Place Your Stones Where Your Kids Can Get To Them

Place Your Stones Where Your Kids Can Get To Them

In continuing my journey through the Scriptures, this morning I read a passage in the book of Joshua that gripped me in a new way. In Joshua 4, the Israelites had just come under new leadership after Moses’ death. The Lord had instructed Moses to make Joshua first in command of His people. In doing so, one of Joshua’s first acts was to lead the people across the Jordan River into the Promised Land (incidentally, not unlike one of Moses’ first tasks in leading the people across the Red Sea). So God completely cut off the downstream flow of the river, firming up the ground for their footing–just as solid as if it were concrete (Joshua 3:16-17).

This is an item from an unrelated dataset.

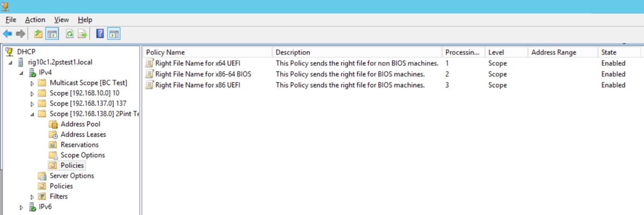The height and width of the screenshot is (215, 644).
Task: Expand the Scope [192.168.137.0] 137 node
Action: pos(32,104)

Once they were through, Joshua instructed 12 men, one from each of the 12 tribes, to take stones (and we’re not talking skipping stones–they were more likely boulders) from the middle of the river and place them in a pile at their former campsite. This act of piling up stones, seen commonly throughout the Old Testament, is often referred to as an “ebenezer” or “stone of remembrance”–a symbolic act for the purpose of helping the people remember the faithfulness of God at certain times and points in history. But what struck me today in a fresh way was one of the more specific and primary purposes of these memorial stones.

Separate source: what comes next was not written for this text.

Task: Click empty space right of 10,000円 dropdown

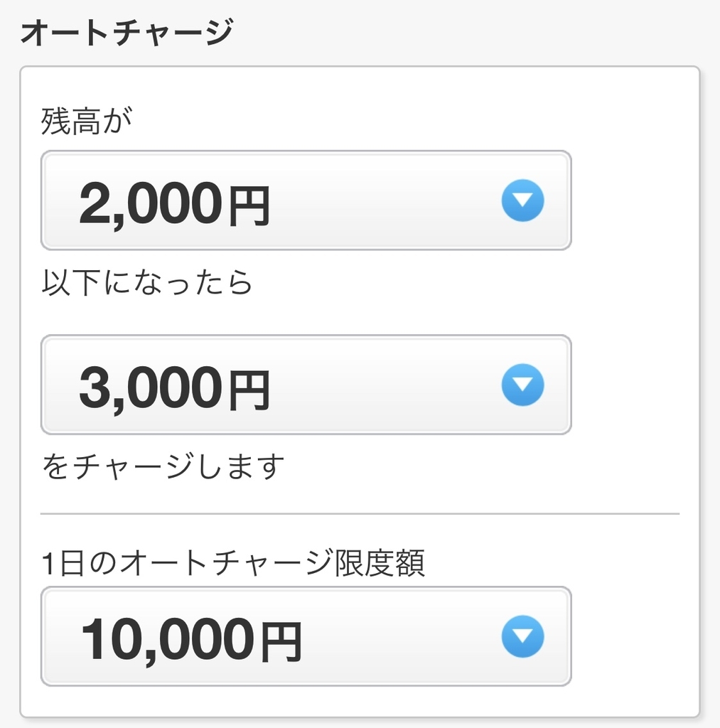Action: coord(634,636)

Joshua explained, “When your children ask their fathers in the future, ‘What is the meaning of these stones?’ you should tell your children, ‘Israel crossed the Jordan on dry ground.'” (Joshua 4:21-22)

Here’s what I noticed today: One of the primary purposes of the stones was to act as a teaching agent for their children. They were to be a teaching tool for parents to share with their children how God had been faithful to them at specific points in time. I think I’ve long understood the general idea of these memorial stones. After all, every time I get the opportunity to lead the hymn “Come Thou Fount” I usually take the chance to explain the context of the line in verse two that says, “Here I raise my ebenezer, hither by Thy help I’ve come.” But for some reason I overlooked this very important purpose of the stones–that they were intended to be a tangible teaching symbol for their children–as a means of declaring the greatness and faithfulness of God to their sons and daughters–as a teaching agent for their kids.

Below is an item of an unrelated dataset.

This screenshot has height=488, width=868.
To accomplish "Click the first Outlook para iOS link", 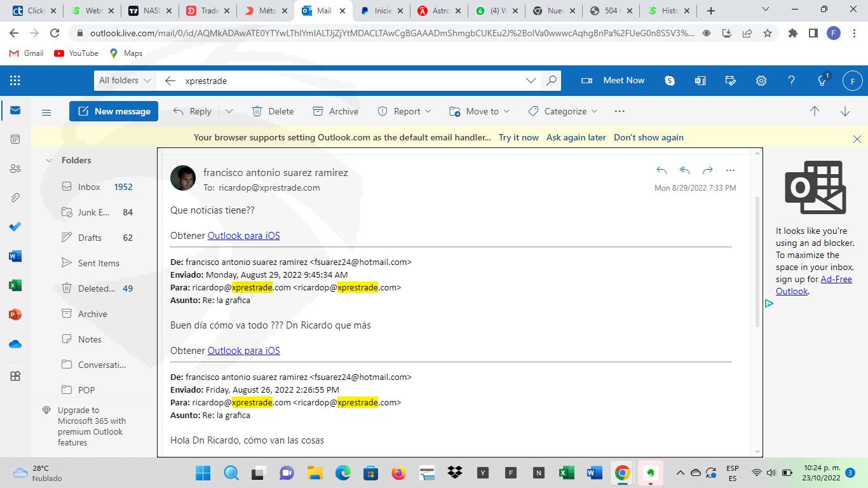I will pyautogui.click(x=243, y=236).
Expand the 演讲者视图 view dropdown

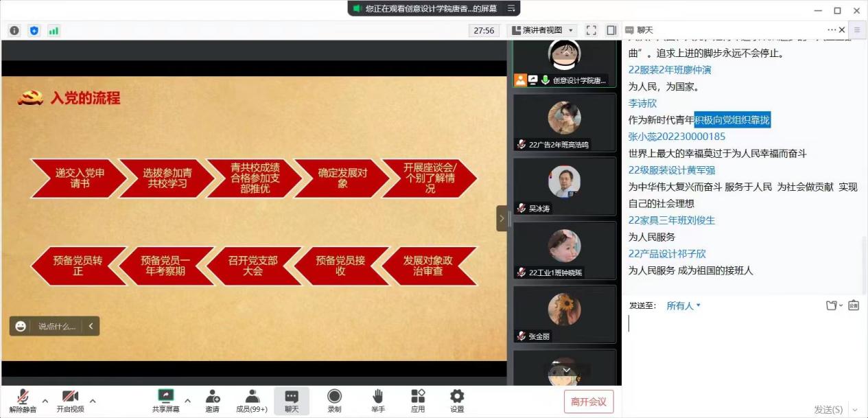(542, 30)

So I began to ask myself: What teaching agents do I have at my disposal to begin teaching my kids about the faithfulness of God? How good of a job am I doing in sharing with my children how God has been faithful in the past so that they can be confident of His faithfulness in an uncertain future? And how do I take this idea of the memorial stone and apply it very practically in our family life?

Tasha and I are still trying to figure out what that means for our family. At the very least, I think it means having some very tangible expressions of those reminders placed throughout our house–whether its through journal entries that we share with them of times when we witnessed the faithfulness of God. Or whether its through a photo book that we periodically show them of times when God heard and answered our prayers. Or whether its through the simple act of sharing personal family stories of God’s grace and favor.

We’re still figuring out the best ways to share with our children, and I would encourage you to do the same. But regardless of how we do it, the most important thing is simply that we share.